Hold out the last 15% of the corpus from training. Train on the first 85%. Score the held-out text with both models.

bigram perplexity:  7.274
trigram perplexity: 3.970

The trigram is roughly half as confused per character. The bigram is rolling a 7-sided die at every position, the trigram is rolling a 4-sided die. That is the entire difference between the two systems on this corpus. More context shrinks the die.

Two pages of generated text side by side. The bigram page is letter soup; the trigram page has real and almost-real English words.
Two pages of generated text side by side. The bigram page is letter soup; the trigram page has real and almost-real English words.

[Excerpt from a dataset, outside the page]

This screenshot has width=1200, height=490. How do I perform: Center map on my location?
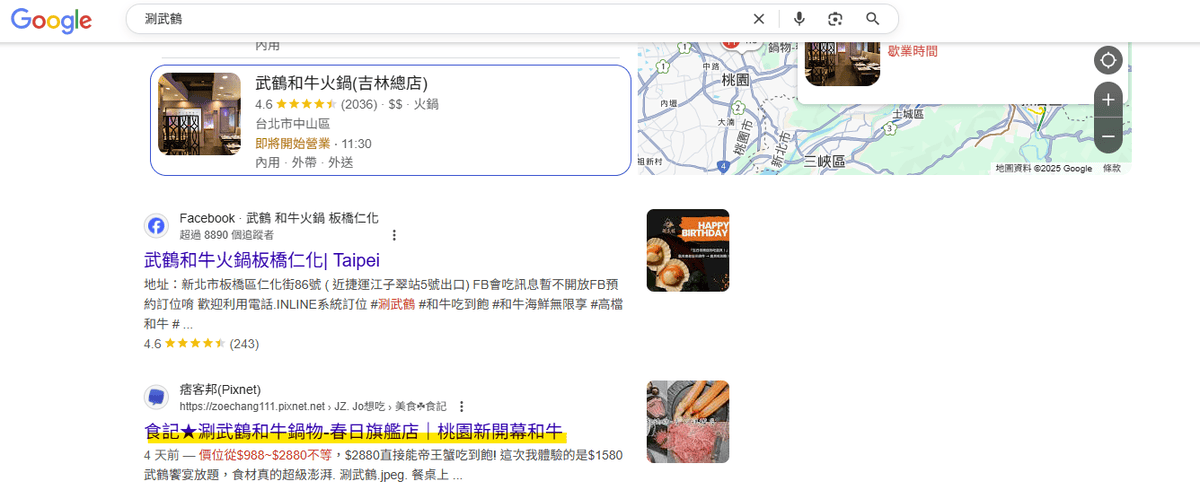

Shannon ran this same experiment on English text in 1948 and reached the same conclusion: more context, lower perplexity, more readable output. He went on to estimate that English text has about 1 bit of entropy per character once you condition on a long enough history, which means a perfect model would have a perplexity of 2. Modern transformer language models are within striking distance of that floor. Markov, Shannon, GPT — the same idea, applied with more compute and more memory each round.

The brain you just built has 1 fatal limit. It can only remember contexts it has literally seen during training. Show the trigram model the context qx and it has nothing — no answer, no guess, no notion that qx is similar to qu or xy in any way. Every context is a separate row of the table with no relationship to any other row. The next lesson teaches the network how to give similar contexts similar predictions even when the exact context never appeared in training, which is the trick that takes language models from memory to generalization.